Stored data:
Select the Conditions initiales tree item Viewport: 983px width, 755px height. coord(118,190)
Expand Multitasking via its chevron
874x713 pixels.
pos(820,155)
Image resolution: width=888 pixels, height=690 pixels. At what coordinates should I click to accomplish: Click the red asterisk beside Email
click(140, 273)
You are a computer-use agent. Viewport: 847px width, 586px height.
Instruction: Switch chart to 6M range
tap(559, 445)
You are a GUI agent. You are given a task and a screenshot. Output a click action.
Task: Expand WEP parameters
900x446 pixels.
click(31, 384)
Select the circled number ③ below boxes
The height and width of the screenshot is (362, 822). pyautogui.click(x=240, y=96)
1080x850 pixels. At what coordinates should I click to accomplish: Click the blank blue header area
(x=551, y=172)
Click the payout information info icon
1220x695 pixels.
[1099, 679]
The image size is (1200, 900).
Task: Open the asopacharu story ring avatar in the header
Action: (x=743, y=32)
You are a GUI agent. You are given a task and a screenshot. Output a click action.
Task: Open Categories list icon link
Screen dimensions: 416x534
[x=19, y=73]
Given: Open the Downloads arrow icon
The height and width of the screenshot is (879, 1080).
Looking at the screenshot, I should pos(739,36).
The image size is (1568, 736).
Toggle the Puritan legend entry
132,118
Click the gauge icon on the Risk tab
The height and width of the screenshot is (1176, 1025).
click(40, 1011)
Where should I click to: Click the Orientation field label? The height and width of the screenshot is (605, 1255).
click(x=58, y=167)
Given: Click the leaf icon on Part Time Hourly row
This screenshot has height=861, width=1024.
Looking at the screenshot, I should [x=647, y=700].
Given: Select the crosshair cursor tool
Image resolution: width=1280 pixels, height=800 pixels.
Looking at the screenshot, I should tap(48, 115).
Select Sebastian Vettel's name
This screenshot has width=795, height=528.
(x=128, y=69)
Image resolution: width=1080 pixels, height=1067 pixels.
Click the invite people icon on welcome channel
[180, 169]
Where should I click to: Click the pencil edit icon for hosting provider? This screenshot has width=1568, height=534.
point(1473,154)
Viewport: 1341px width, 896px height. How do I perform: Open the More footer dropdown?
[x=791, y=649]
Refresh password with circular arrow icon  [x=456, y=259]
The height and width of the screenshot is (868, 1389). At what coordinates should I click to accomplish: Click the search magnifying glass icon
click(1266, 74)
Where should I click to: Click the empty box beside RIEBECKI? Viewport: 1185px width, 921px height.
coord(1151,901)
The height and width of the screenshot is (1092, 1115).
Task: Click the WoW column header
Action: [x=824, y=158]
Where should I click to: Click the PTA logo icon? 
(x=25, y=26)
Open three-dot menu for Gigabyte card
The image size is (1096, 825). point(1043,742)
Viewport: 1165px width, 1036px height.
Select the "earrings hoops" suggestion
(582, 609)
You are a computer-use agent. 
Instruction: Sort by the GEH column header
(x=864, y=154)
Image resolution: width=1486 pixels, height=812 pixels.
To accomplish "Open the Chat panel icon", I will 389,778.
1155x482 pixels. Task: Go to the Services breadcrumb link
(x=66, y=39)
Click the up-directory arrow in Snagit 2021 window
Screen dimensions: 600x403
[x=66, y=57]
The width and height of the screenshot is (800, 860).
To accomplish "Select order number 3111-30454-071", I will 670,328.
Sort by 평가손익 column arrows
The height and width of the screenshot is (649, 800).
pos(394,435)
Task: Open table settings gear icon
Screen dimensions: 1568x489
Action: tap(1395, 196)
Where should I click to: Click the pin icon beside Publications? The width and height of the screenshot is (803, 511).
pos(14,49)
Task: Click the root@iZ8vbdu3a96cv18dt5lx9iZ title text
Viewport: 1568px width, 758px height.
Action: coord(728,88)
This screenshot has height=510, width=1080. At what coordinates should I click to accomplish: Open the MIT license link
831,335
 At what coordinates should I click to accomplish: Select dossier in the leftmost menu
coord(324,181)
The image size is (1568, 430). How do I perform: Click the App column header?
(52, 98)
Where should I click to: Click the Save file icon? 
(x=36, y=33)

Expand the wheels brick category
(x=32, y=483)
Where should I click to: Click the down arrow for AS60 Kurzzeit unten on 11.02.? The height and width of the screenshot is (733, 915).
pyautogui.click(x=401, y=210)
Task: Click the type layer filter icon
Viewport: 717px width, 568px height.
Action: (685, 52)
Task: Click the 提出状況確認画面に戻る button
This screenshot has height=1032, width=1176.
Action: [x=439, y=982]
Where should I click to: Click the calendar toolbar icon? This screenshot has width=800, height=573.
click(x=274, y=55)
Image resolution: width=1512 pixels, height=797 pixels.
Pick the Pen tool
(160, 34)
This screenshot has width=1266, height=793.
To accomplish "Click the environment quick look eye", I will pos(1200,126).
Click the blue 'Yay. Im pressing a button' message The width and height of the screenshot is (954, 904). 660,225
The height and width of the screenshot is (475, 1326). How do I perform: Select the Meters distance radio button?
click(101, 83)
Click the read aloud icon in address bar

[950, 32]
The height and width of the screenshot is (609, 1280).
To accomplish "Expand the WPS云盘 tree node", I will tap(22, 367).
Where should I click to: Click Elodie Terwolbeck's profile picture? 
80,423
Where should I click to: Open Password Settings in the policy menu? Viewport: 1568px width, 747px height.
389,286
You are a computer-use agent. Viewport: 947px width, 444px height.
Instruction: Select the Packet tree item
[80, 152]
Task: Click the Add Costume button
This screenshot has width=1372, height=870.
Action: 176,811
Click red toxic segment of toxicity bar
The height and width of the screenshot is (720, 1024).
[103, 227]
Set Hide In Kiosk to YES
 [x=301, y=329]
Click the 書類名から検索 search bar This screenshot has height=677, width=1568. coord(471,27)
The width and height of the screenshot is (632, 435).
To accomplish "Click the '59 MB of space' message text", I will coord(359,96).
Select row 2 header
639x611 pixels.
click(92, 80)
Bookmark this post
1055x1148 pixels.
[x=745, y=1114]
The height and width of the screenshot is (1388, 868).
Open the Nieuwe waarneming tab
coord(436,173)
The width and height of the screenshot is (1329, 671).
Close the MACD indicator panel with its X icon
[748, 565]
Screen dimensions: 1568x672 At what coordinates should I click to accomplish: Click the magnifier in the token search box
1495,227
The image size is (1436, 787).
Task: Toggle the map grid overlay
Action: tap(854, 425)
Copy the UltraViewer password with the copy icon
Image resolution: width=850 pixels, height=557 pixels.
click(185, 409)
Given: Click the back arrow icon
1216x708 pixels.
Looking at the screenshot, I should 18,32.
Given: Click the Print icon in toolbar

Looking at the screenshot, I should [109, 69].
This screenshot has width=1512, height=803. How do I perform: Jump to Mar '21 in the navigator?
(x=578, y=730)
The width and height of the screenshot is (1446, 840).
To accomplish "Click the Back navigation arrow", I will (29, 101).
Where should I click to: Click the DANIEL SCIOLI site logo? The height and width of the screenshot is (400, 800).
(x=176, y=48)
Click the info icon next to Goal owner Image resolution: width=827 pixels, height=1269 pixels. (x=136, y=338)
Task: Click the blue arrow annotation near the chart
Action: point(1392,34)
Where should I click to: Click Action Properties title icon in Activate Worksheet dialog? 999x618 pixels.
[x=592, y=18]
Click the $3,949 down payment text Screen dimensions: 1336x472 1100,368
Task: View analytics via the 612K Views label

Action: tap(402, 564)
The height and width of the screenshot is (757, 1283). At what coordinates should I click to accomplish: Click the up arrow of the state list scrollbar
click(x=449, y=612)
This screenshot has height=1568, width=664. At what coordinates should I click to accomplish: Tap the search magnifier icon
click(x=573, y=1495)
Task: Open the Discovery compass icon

### Work task
Reproduce only the lines above, starting at the line with "Task: Click the Add Costume button" and ending at the line with "The width and height of the screenshot is (1329, 671).", exactly as written.

### Task response
Task: Click the Add Costume button
This screenshot has width=1372, height=870.
Action: 176,811
Click red toxic segment of toxicity bar
The height and width of the screenshot is (720, 1024).
[103, 227]
Set Hide In Kiosk to YES
 [x=301, y=329]
Click the 書類名から検索 search bar This screenshot has height=677, width=1568. coord(471,27)
The width and height of the screenshot is (632, 435).
To accomplish "Click the '59 MB of space' message text", I will coord(359,96).
Select row 2 header
639x611 pixels.
click(92, 80)
Bookmark this post
1055x1148 pixels.
[x=745, y=1114]
The height and width of the screenshot is (1388, 868).
Open the Nieuwe waarneming tab
coord(436,173)
The width and height of the screenshot is (1329, 671).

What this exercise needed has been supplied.